REQUIRED ACTION => Retype each line below precisely.

Segment Start: RECORDS FOR THE TASK

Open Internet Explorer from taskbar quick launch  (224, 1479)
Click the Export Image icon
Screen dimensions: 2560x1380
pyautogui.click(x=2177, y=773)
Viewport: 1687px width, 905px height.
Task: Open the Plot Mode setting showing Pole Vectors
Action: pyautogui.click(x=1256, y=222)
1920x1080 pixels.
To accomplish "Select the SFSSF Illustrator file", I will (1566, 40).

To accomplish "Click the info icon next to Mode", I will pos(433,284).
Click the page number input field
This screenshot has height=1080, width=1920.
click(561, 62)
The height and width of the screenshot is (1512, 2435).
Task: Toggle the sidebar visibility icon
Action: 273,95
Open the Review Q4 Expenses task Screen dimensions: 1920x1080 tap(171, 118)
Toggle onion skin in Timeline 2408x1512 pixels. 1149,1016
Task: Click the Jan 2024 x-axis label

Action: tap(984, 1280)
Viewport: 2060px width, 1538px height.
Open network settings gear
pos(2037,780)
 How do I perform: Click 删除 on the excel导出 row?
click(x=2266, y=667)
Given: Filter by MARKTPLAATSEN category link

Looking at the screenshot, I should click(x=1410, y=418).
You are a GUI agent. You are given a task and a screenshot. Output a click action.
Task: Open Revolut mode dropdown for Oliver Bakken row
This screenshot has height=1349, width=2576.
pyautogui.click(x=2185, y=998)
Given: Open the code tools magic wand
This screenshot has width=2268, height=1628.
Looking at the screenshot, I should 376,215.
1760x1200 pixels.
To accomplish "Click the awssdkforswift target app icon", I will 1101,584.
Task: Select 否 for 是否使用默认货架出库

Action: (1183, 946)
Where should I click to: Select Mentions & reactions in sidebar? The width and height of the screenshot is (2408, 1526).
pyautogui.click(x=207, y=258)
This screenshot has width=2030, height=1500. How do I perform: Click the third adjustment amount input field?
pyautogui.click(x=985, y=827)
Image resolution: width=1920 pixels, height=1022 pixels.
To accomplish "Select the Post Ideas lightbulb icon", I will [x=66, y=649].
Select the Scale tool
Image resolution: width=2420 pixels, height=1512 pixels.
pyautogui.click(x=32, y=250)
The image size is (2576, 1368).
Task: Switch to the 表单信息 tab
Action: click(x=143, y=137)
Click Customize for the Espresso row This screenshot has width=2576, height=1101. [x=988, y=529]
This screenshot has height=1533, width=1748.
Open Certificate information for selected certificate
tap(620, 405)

Segment End: RECORDS FOR THE TASK

EXPECTED ANSWER =>
Open Internet Explorer from taskbar quick launch  (224, 1479)
Click the Export Image icon
Screen dimensions: 2560x1380
pyautogui.click(x=2177, y=773)
Viewport: 1687px width, 905px height.
Task: Open the Plot Mode setting showing Pole Vectors
Action: pyautogui.click(x=1256, y=222)
1920x1080 pixels.
To accomplish "Select the SFSSF Illustrator file", I will (1566, 40).

To accomplish "Click the info icon next to Mode", I will pos(433,284).
Click the page number input field
This screenshot has height=1080, width=1920.
click(561, 62)
The height and width of the screenshot is (1512, 2435).
Task: Toggle the sidebar visibility icon
Action: 273,95
Open the Review Q4 Expenses task Screen dimensions: 1920x1080 tap(171, 118)
Toggle onion skin in Timeline 2408x1512 pixels. 1149,1016
Task: Click the Jan 2024 x-axis label

Action: tap(984, 1280)
Viewport: 2060px width, 1538px height.
Open network settings gear
pos(2037,780)
 How do I perform: Click 删除 on the excel导出 row?
click(x=2266, y=667)
Given: Filter by MARKTPLAATSEN category link

Looking at the screenshot, I should click(x=1410, y=418).
You are a GUI agent. You are given a task and a screenshot. Output a click action.
Task: Open Revolut mode dropdown for Oliver Bakken row
This screenshot has height=1349, width=2576.
pyautogui.click(x=2185, y=998)
Given: Open the code tools magic wand
This screenshot has width=2268, height=1628.
Looking at the screenshot, I should 376,215.
1760x1200 pixels.
To accomplish "Click the awssdkforswift target app icon", I will 1101,584.
Task: Select 否 for 是否使用默认货架出库

Action: (1183, 946)
Where should I click to: Select Mentions & reactions in sidebar? The width and height of the screenshot is (2408, 1526).
pyautogui.click(x=207, y=258)
This screenshot has width=2030, height=1500. How do I perform: Click the third adjustment amount input field?
pyautogui.click(x=985, y=827)
Image resolution: width=1920 pixels, height=1022 pixels.
To accomplish "Select the Post Ideas lightbulb icon", I will [x=66, y=649].
Select the Scale tool
Image resolution: width=2420 pixels, height=1512 pixels.
pyautogui.click(x=32, y=250)
The image size is (2576, 1368).
Task: Switch to the 表单信息 tab
Action: click(x=143, y=137)
Click Customize for the Espresso row This screenshot has width=2576, height=1101. [x=988, y=529]
This screenshot has height=1533, width=1748.
Open Certificate information for selected certificate
tap(620, 405)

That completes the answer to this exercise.